## Work instructions
• 1. Copy the stretch of the Hugo research platform article from "New platform to" through "partners in science.", reproducing it word for word.
• 2. Carry on the article about the Hugo research platform from the point where it stops.

New platform to allow patients to become partners in research

Hugo platform

Researchers at the Yale School of Medicine are launching a novel approach to research that will engage people as partners in science.

The secure platform, called Hugo, was developed in partnership with Yale New Haven Health System to allow people to acquire their health-related data as well as use it to participate in studies. In other words, with Hugo users are able to easily contribute information to research from wearable devices, questionnaires and their health records.

“This could be a game changer. Hugo harnesses the very latest in digital health technology and puts patients in the center, making them true research partners,” said Dr. Harlan Krumholz, the Harold H. Hines Jr. Professor of Medicine, director of the Center for Outcomes Research and Evaluation (CORE) at Yale-New Haven Hospital, and a developer of Hugo.

Krumholz and Dr. Allen Hsiao, associate professor of pediatrics and of emergency medicine and chief medical information office for Yale School of Medicine and Yale New Haven Health System, are leading the first research study that will use Hugo. Said study will examine hospital readmission and emergency department use after hospital discharge.

Currently, 20 to 30 percent of patients who need to be readmitted to the hospital are admitted to a different facility, and this presents challenges when studying readmission rates and risk factors because researchers must manually track down and collect this information.

## Information shown

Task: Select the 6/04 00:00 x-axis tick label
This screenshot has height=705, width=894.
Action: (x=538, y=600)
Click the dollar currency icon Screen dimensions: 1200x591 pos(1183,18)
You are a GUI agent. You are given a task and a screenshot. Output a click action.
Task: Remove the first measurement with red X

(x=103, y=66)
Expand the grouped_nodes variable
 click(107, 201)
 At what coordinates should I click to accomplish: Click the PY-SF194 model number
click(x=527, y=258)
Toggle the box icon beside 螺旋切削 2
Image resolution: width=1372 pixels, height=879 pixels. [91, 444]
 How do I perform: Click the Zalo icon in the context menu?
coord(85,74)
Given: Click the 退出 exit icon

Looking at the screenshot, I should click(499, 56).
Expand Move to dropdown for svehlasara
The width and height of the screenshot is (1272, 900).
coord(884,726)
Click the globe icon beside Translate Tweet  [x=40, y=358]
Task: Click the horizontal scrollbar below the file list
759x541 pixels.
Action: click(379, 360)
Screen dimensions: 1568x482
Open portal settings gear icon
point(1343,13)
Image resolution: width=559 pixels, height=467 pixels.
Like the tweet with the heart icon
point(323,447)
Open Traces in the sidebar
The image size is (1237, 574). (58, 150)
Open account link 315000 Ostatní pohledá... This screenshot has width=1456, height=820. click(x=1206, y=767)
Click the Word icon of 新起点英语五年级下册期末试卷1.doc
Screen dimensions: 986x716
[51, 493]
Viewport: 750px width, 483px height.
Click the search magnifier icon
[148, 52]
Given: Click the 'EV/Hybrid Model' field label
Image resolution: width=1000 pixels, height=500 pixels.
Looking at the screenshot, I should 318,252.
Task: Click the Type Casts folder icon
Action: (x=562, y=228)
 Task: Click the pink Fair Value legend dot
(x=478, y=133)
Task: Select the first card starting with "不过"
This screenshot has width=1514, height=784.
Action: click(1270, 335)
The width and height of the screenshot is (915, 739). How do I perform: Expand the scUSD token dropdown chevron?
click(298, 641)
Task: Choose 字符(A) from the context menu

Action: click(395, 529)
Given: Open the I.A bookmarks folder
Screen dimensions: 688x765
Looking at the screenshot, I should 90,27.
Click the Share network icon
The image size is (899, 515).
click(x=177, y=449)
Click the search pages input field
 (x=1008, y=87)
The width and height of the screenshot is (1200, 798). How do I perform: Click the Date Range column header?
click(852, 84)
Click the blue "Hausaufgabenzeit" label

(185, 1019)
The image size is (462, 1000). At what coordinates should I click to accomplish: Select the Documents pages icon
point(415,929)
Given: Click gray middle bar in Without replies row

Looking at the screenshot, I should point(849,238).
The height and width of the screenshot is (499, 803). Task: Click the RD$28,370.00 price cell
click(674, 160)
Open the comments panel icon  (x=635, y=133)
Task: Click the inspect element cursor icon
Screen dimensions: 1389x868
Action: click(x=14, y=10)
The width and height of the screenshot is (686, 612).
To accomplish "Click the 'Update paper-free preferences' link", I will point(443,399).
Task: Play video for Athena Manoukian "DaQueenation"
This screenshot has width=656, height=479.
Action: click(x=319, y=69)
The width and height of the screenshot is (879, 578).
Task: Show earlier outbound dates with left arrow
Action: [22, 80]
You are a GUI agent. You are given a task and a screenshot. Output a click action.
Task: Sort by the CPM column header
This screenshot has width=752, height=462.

## Outputs for the tasks
• 1.
New platform to allow patients to become partners in research

Hugo platform

Researchers at the Yale School of Medicine are launching a novel approach to research that will engage people as partners in science.

• 2.
With Hugo, patients will be able to authorize researchers to use their data, which can be pulled from disparate EHR systems and will be synchronized, and organized so that it is suitable for research.

The study supports Sync-for-Science, a concept promoted by the National Institutes of Health Precision Medicine Initiative, which seeks to better engage people in research and promote their ability to obtain their own data and decide whether they want it used for research.

“The time has arrived for research to be understood as a partnership between researchers and participants,” said Debra L. Ness, president of the National Partnership for Women & Families.

The Yale Center for Clinical Investigation, Yale School of Medicine, Yale-New Haven Hospital and the Yale Medical Group are providing support for the study, which is partially funded by the Yale Clinical and Translational Science Award grant from the National Center for Advancing Translational Sciences at the National Institutes of Health.